Dependence and withdrawal following intracerebroventricular and systemic morphine administration: functional anatomy and behavior.

Regional cerebral glucose utilization (RCGU) and behavior during precipitated morphine withdrawal were studied in rats made dependent by either intracerebroventricular (i.c.v.) or subcutaneous (s.c.) administration of morphine. [14C]2-deoxy-D-glucose autoradiography revealed that RCGU increased in an anatomically related group of limbic and brainstem structures in rats that were in morphine withdrawal precipitated by naloxone administration compared to morphine-dependent controls that were not in precipitated withdrawal. Correlation of RCGU for 24 brain structures comparing i.c.v. vs s.c. morphine-treated rats was highly significant for groups in withdrawal and for controls (r values, 0.958 and 0.971, respectively). Withdrawal behaviors including autonomic signs of withdrawal, withdrawal jumping, and incidence of diarrhea were not different between the two groups in withdrawal (i.c.v. and s.c.).
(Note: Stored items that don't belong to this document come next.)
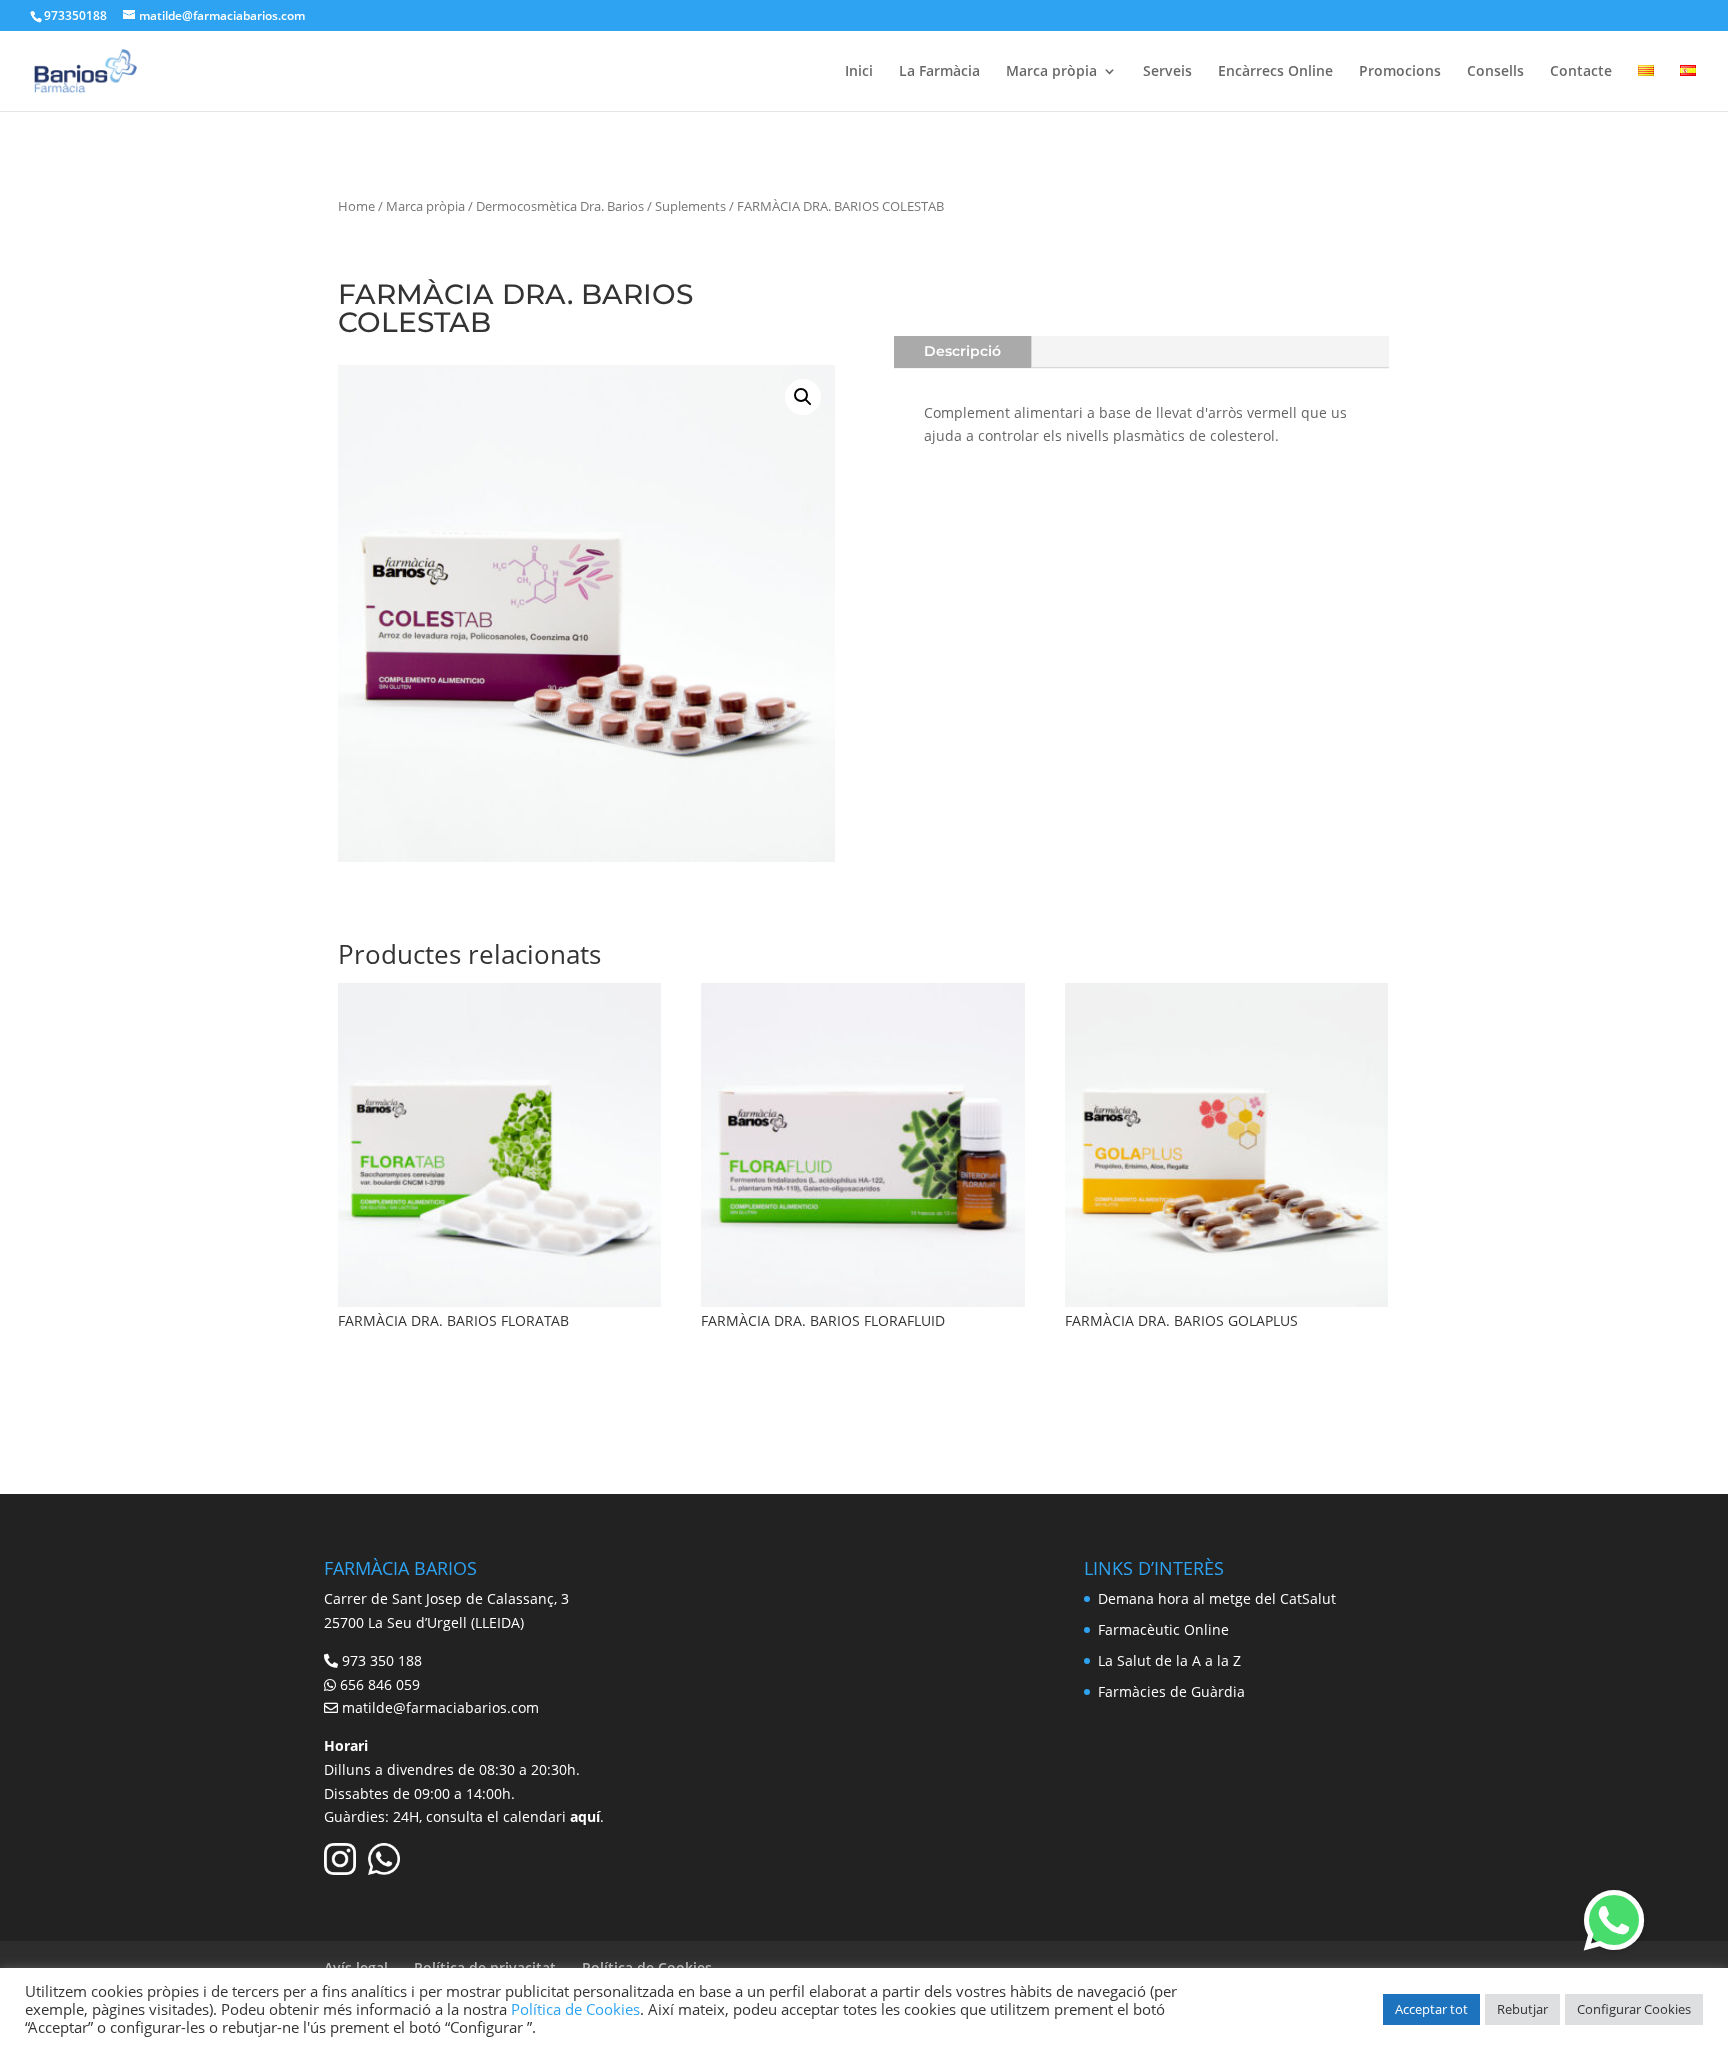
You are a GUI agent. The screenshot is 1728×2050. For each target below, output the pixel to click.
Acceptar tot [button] (1431, 2009)
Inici (859, 72)
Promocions (1400, 72)
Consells (1495, 72)
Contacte (1581, 72)
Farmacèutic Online (1163, 1629)
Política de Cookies (575, 2009)
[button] (803, 397)
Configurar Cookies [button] (1634, 2009)
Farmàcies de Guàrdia (1171, 1691)
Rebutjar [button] (1522, 2009)
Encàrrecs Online (1275, 72)
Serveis (1167, 72)
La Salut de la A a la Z (1169, 1660)
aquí (585, 1816)
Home (356, 206)
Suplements (690, 206)
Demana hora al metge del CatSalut (1217, 1598)
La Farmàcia (939, 72)
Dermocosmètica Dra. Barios (560, 206)
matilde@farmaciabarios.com (440, 1707)
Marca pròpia (1051, 72)
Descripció (962, 351)
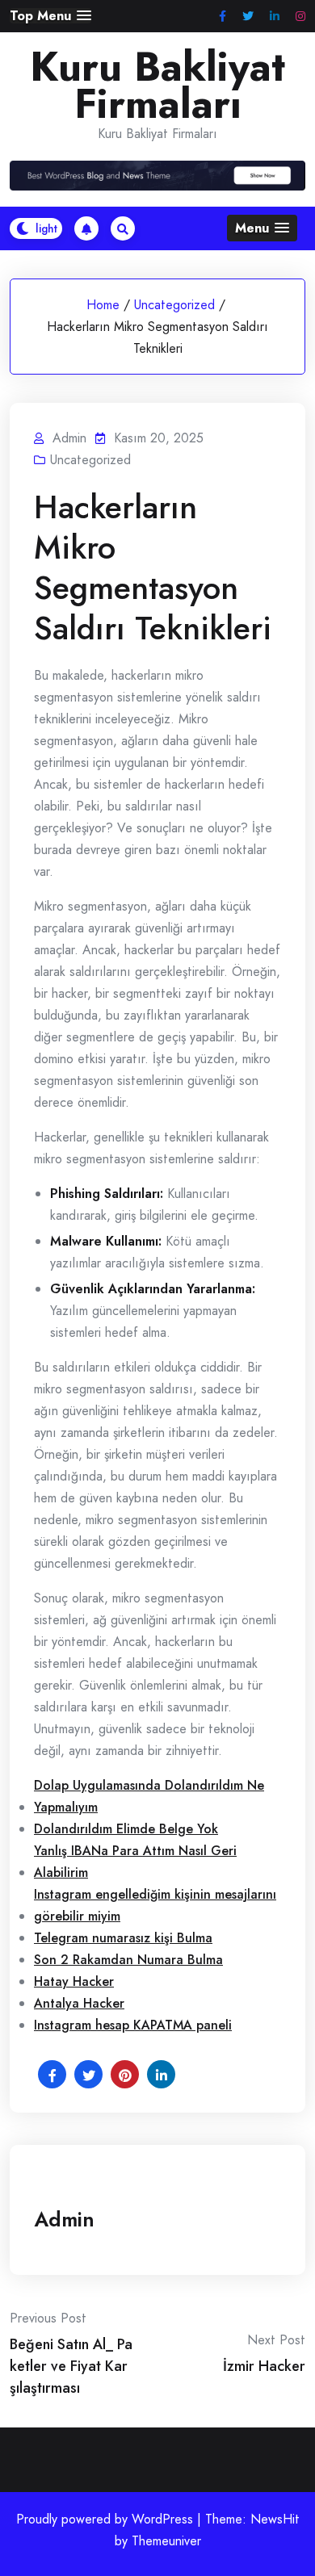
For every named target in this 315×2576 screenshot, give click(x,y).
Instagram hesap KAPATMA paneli (133, 2025)
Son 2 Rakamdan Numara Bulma (128, 1959)
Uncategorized (174, 304)
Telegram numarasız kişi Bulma (123, 1938)
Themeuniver (166, 2541)
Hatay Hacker (74, 1981)
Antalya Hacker (79, 2003)
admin (64, 2219)
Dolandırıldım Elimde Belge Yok (126, 1829)
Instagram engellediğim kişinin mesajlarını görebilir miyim (155, 1905)
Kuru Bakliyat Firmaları (157, 85)
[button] (50, 15)
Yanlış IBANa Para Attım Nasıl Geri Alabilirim (135, 1861)
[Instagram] (300, 16)
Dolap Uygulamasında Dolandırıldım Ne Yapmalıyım (149, 1796)
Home (103, 304)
Weight loss during withdrawal increased (P less than 0.05) in rats made dependent by s.c. morphine administration compared to rats that received morphine by the i.c.v. route. Taken together, these results indicate that RCGU changes during morphine withdrawal result solely from effects of chronic morphine in the central nervous system, not in peripheral sites. The increased weight loss of s.c.-treated, morphine-dependent rats in withdrawal suggests an independent peripheral effect perhaps mediated by visceral opiate receptors.